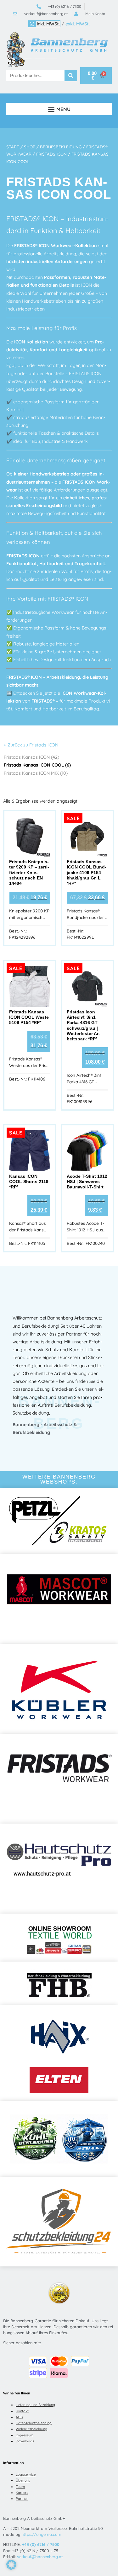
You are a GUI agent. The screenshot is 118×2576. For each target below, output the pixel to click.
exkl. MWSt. (77, 24)
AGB (19, 2417)
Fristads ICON (51, 154)
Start (12, 146)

■ ■ ■ ■ ■ ■ ■

### What you are asked to do
An exact reproduction of all the records is required, with no pictures included.

### Answer for the task
You are a GUI agent. The screenshot is 118×2576. For each target below, output the pixel to click.
exkl. MWSt. (77, 24)
AGB (19, 2417)
Fristads ICON (51, 154)
Start (12, 146)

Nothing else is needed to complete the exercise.